- _Exercise inputs_
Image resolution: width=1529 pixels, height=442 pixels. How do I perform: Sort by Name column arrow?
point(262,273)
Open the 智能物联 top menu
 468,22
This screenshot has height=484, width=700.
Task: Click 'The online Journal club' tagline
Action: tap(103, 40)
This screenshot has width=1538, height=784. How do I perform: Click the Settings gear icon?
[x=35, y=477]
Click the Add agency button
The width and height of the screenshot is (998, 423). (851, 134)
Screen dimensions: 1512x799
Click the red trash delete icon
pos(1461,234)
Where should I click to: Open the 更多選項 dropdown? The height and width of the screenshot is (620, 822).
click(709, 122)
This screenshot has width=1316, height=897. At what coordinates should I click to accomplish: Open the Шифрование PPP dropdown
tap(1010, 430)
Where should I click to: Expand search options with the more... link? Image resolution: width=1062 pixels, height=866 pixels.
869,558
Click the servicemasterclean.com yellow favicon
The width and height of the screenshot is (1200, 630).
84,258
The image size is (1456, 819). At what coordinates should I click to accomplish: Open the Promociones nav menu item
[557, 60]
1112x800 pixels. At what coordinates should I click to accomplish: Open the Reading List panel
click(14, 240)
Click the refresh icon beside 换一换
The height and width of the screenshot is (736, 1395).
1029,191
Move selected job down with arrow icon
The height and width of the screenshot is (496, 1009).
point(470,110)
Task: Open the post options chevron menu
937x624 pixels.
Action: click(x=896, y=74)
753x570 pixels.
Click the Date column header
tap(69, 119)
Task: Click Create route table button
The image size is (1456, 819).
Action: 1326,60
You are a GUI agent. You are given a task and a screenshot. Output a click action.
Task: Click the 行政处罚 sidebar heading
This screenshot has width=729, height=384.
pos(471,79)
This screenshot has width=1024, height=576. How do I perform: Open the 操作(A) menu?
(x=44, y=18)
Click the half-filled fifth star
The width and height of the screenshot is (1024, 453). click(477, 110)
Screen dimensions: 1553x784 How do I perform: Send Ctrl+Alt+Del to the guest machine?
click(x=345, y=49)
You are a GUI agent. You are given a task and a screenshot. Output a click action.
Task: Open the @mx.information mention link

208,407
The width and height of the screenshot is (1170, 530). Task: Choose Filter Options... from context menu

- _Direction_
Print the stretch of items from the line containing "Click the half-filled fifth star" through the end of the items, unchanged.

- _Written answer_
Click the half-filled fifth star
The width and height of the screenshot is (1024, 453). click(477, 110)
Screen dimensions: 1553x784 How do I perform: Send Ctrl+Alt+Del to the guest machine?
click(x=345, y=49)
You are a GUI agent. You are given a task and a screenshot. Output a click action.
Task: Open the @mx.information mention link

208,407
The width and height of the screenshot is (1170, 530). Task: Choose Filter Options... from context menu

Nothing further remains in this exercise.